Vor zwei Jahren hat der russische Angriffskrieg begonnen: wie sieht die Situation aktuell in der Ukraine und in der Freiburger Partnerstadt Lviv aus? „Es gibt keine Familie in der Ukraine, die nicht durch den Krieg betroffen ist. Es ist kein normales Leben, wir sind auch mal müde, wissen aber, dass wir wieder aufstehen und weitermachen müssen,“, berichtet die 49-Jährige Unternehmerin und Frau des Bürgermeisters der Partnerstadt vergangene Woche bei einem Pressegespräch.

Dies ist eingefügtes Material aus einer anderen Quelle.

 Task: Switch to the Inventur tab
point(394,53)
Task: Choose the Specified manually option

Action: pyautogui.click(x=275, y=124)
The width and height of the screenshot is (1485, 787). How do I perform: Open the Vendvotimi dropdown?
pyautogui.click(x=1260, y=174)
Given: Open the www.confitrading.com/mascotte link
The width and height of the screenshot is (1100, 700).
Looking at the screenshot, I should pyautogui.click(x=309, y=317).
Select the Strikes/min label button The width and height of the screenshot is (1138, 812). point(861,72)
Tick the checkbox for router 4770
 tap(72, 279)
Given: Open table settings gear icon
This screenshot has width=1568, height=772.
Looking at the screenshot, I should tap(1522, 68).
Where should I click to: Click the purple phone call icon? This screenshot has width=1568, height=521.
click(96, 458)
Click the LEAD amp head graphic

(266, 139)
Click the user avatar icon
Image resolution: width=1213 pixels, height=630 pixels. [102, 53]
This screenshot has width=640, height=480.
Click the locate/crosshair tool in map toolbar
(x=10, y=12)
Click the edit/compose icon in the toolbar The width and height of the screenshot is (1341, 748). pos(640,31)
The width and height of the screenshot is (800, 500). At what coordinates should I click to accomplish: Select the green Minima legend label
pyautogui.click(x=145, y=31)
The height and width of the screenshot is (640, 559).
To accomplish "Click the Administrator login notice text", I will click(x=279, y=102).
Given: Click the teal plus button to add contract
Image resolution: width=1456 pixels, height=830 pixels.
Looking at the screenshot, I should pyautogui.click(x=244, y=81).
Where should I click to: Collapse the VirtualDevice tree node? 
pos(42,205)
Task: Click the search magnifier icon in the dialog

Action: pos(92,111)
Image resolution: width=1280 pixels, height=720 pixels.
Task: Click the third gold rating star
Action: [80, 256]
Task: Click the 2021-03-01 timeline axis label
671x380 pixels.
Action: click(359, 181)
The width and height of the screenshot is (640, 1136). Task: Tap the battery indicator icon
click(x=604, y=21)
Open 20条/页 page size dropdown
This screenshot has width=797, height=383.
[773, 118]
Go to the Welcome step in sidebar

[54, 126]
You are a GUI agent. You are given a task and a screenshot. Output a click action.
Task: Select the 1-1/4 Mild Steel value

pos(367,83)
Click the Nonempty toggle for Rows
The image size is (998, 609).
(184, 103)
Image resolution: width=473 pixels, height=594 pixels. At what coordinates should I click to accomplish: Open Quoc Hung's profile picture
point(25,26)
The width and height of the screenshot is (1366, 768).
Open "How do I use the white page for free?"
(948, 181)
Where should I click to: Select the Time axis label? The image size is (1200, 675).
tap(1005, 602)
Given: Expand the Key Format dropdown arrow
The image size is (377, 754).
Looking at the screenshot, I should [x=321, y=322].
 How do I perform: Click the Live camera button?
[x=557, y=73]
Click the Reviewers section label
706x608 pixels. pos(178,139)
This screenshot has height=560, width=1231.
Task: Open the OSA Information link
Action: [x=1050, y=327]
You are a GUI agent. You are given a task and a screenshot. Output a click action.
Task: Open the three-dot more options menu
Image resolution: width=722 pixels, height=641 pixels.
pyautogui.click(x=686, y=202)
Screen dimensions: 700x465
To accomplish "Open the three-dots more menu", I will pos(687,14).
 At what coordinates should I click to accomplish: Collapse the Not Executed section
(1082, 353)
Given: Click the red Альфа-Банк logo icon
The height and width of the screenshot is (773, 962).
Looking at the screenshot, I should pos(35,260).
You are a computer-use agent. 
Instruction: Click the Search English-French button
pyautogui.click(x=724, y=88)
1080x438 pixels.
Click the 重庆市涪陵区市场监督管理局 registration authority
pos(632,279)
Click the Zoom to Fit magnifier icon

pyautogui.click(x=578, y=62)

Ihr Bruder kämpft an der Front, ihr Neffe wurde schwer verwundet. Sie wirkt gefasst, wird aber auch immer wieder emotional. Bekannte schicken regelmäßig Videos von der Kriegsfront von verzweifelten Soldaten. „Jeden Tag gibt es viele tote Zivilisten in der Ukraine und gleichzeitig politische Diskussionen, ob Waffen geliefert werden, das macht wütend. Die Unterstützung ist sehr sehr wichtig, wir glauben an unseren Sieg“, betont Kateryna Kit-Sadova. „Lviv wird nicht so oft und so stark beschossen wie andere ukrainische Städte, es gibt aber immer wieder Raketenangriffe, bei denen Menschen sterben“, erklärt auch Tetyana Khabibrakhmanova, die Leiterin des Bereichs der Internationalen Kontakte der Stadt Lviv beim
Freiburg-Besuch.
Zahlreiche Gebäude wurden zerstört. Beispielsweise die Universität. Erst „vor zwei Wochen traf es Kindergärten und Schulen, wir versuchen schnellstmöglichst alles wieder aufzubauen. Denn die Kinder gehen in Lviv normal in die Schule, es ist wichtig, dass es weitergeht. Jedoch hat jede Schule Schutzbereiche im Keller, in denen die Kinder bei einem Raketenalarm in Sicherheit gebracht werden. Doch auch sie bauen Drohnen, die im Krieg eingesetzt werden, das ist unsere Realität.“ Trotzdem versuchen die Menschen in der Partnerstadt „nicht nur zu überleben, sondern auch zu leben“. So wurden Museen oder Kulturzentren von Privatpersonen eröffnet, es gab eine Skulpturenausstellung um wenigstens etwas Normalität zu schaffen. „Das ist eine Ablenkung vom Krieg und gibt uns neue Kraft“.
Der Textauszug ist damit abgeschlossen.